The key feature of the Swiss design (and indeed of Dutch designs) is that the approach is perpendicular to the roundabout. This means that at the point where the driver is giving way, their wheels are straight. This substantially reduces entry speed. The Swiss stop the cycle lane before the roundabout, to indicate that road users really ought to enter the roundabout in single file. But in practice, cyclists remain alongside the kerb. So in Oxford we continue the cycle lane up to the give way line. This does not seem to cause any problems, nor have any impact on cyclists’ positioning on the roundabout itself.
Even though there’s a cycle lane, I have narrowed the entry down to 4 metres, in accordance with Swiss designs. This should discourage undertaking of large vehicles, and overtaking by large vehicles.
I have marked the cycle lane straight, with an overrun area on the corner, based on a design used in Münster in Germany. The overrun area is textured to discourage use by cyclists. Cyclists need to approach the roundabout perpendicularly and give way, and not leave room for drivers to enter the roundabout in parallel with them. I’ve drawn it tighter than the Münster design (maybe too tight).
I have moved the outside kerb line by about a metre. This imposes the Dutch 12m radius, but drawn from the edge of the traffic lane, rather than the edge of the road. This would have to be tracked to ensure that large vehicles can get round, but it should be approximately correct. The rear wheels of large vehicles overrun the cycle lane, obviously.

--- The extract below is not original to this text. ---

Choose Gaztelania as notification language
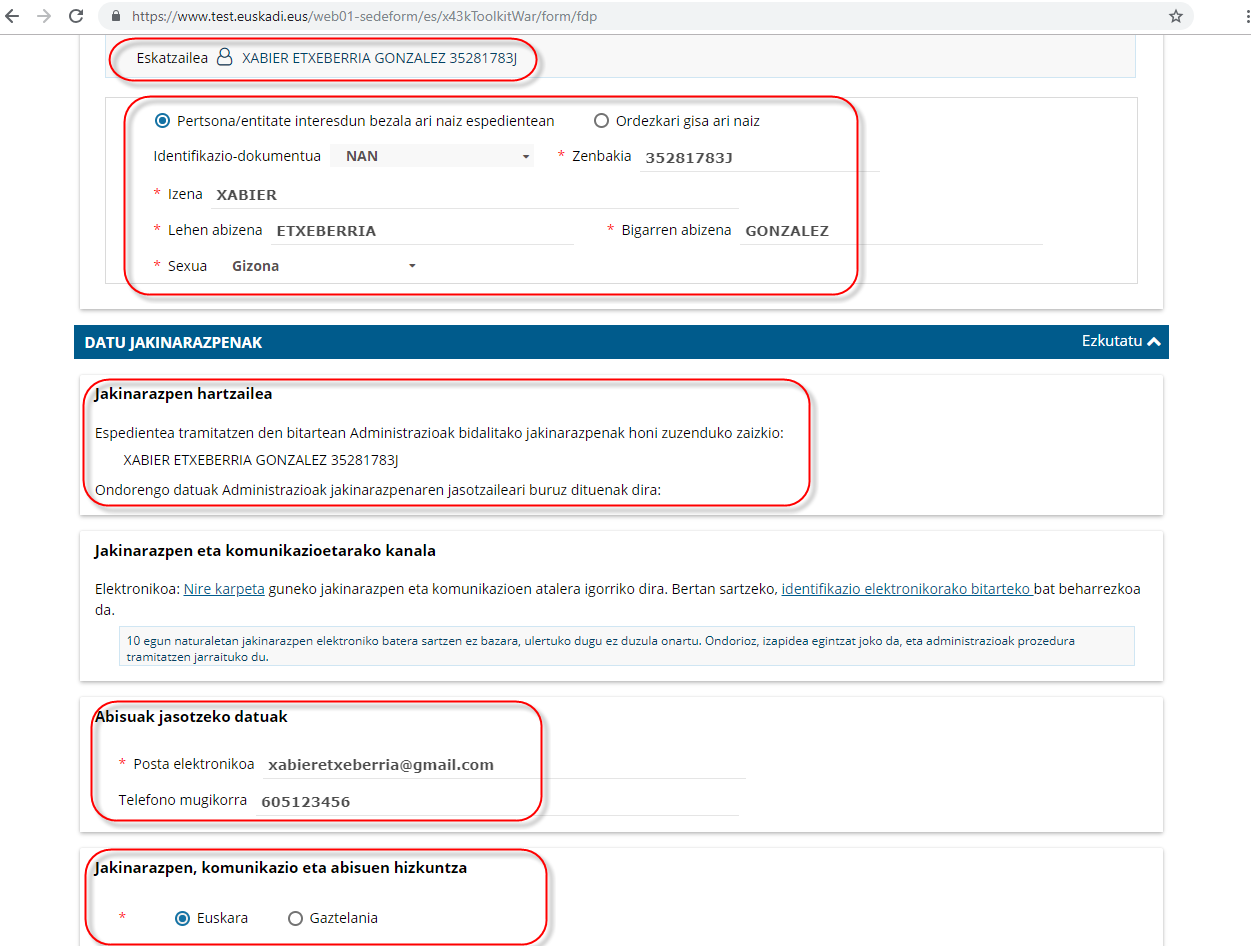Screen dimensions: 1251x946 [x=295, y=918]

Following the Swiss, the exit has been left unchanged (except for the marking of a cycle lane). The openness of the exit reduces the likelihood that a cyclist will get cut-up, and should make it clear whether the cyclist is exiting or continuing round. This arrangement also provides a good-sized triangle for use as a crossing island. This does risk excessive exit speed, making it doubly important that entry and circulation speed is kept low.